--- The problem ---
Copy nothing but the text: reproduce each line of the listing exactly and leave the pictures out.

--- Raw data ---
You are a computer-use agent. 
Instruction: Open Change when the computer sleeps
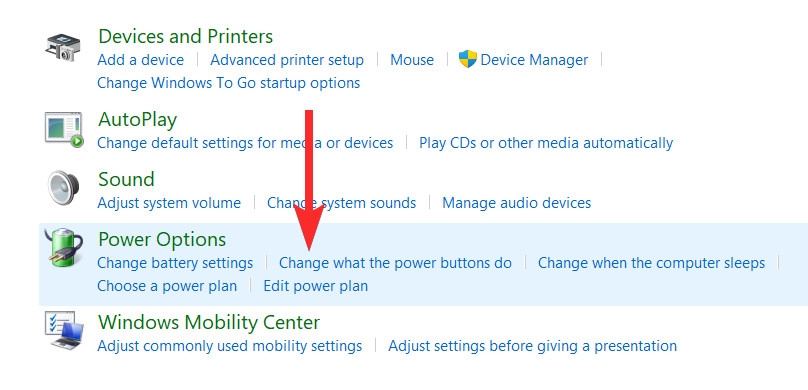click(651, 263)
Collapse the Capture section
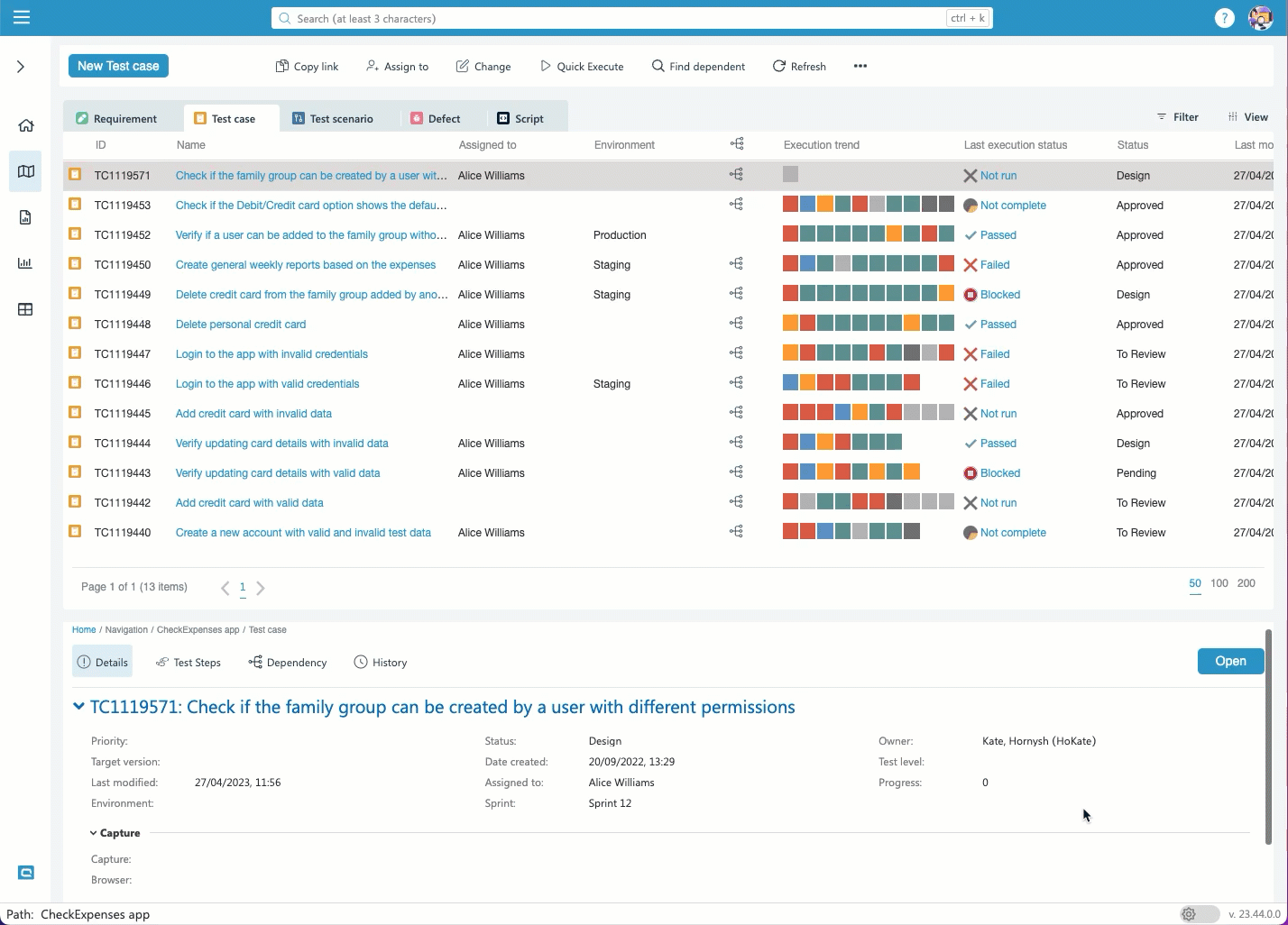1288x925 pixels. tap(94, 833)

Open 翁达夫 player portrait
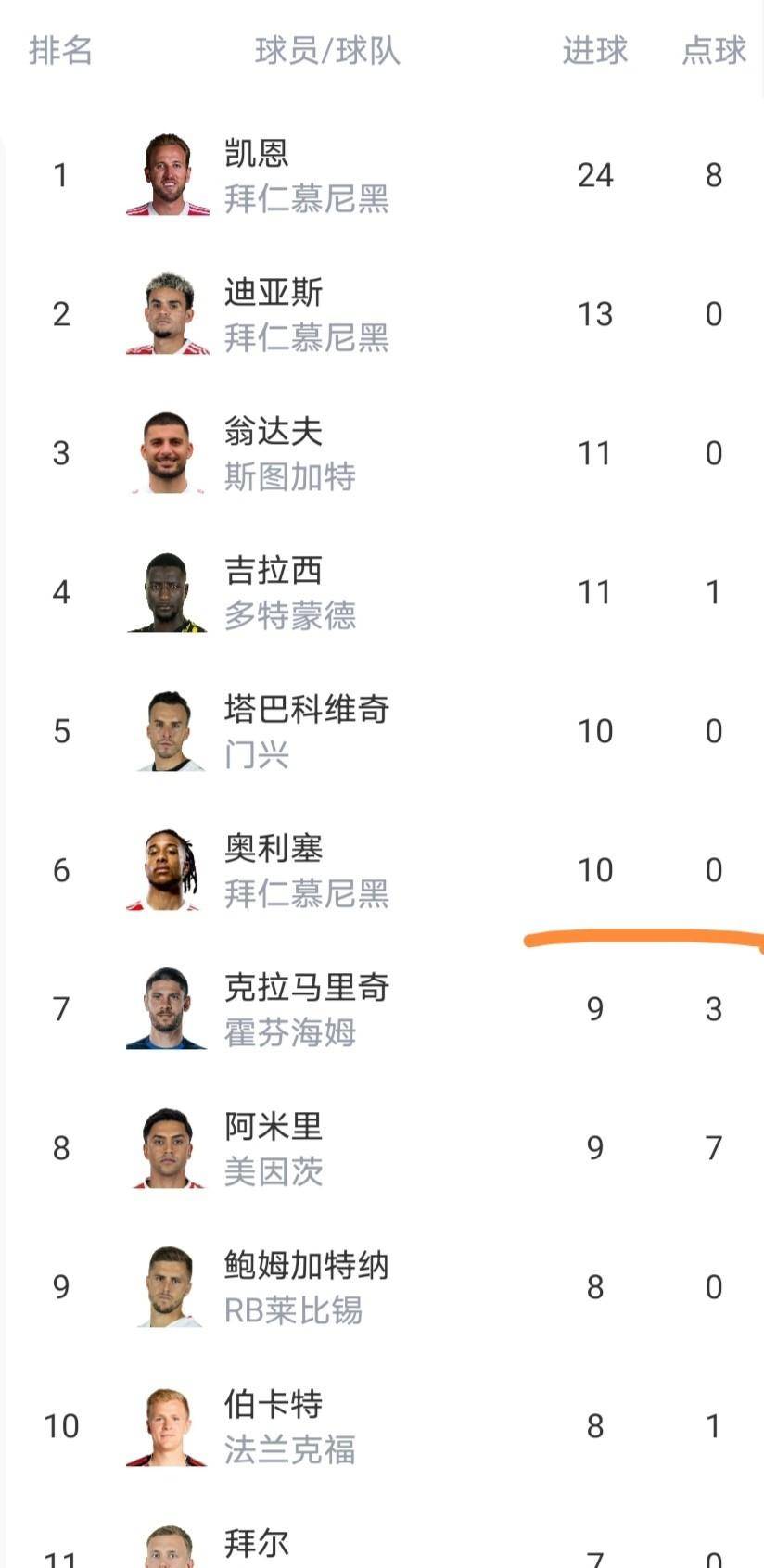pyautogui.click(x=168, y=452)
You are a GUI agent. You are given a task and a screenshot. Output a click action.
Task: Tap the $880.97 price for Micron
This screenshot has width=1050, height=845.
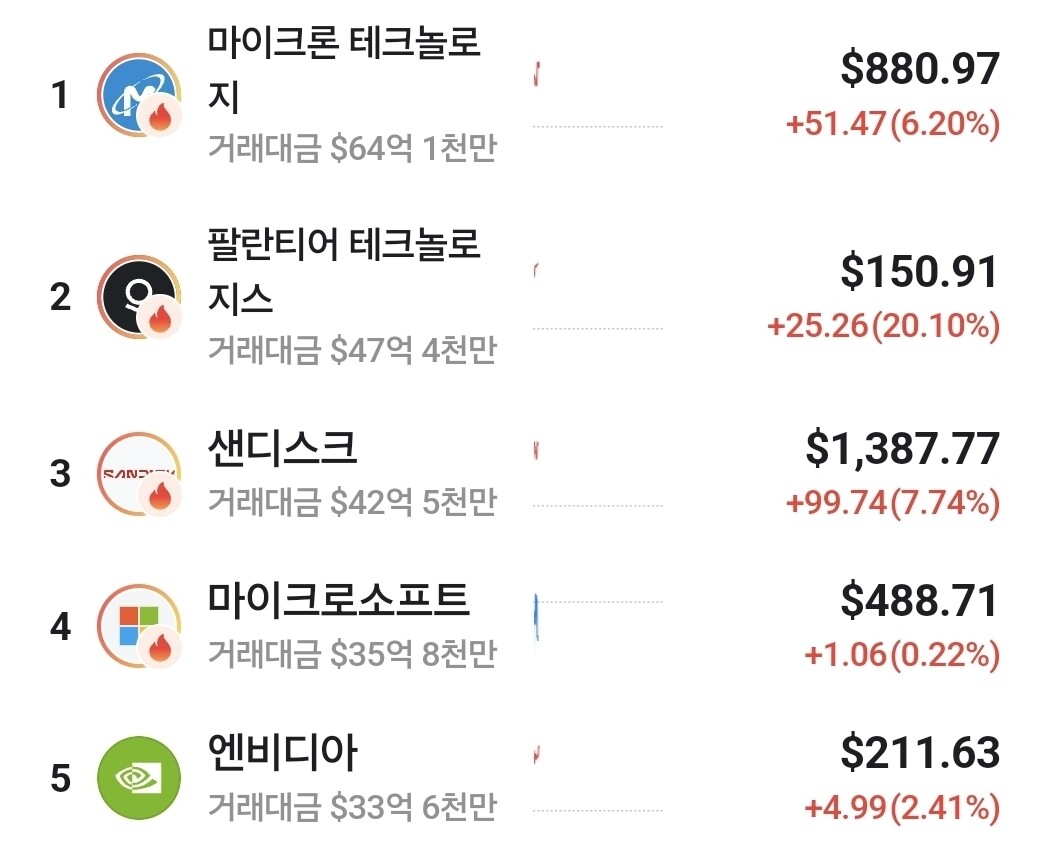pos(920,68)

--- Exercise answer ---
You are a computer-use agent. 
Instruction: Open Change when the computer sleeps
click(651, 263)
Collapse the Capture section
1288x925 pixels. tap(94, 833)

Open 翁达夫 player portrait
pyautogui.click(x=168, y=452)
You are a GUI agent. You are given a task and a screenshot. Output a click action.
Task: Tap the $880.97 price for Micron
This screenshot has width=1050, height=845.
pos(920,68)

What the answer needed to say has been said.